** begin **

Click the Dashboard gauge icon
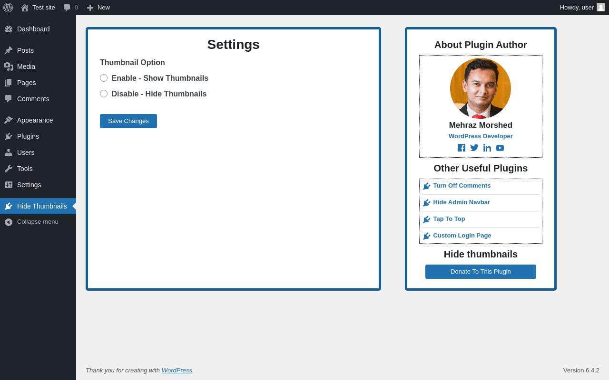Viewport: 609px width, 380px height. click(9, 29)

** end **
** begin **

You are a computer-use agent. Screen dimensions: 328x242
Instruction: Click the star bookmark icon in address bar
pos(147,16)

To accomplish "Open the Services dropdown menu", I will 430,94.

** end **

→ Your objective:
Count the lines in the material that contain the string "icon", and reply with the number alone.

→ Answer to this exercise:
2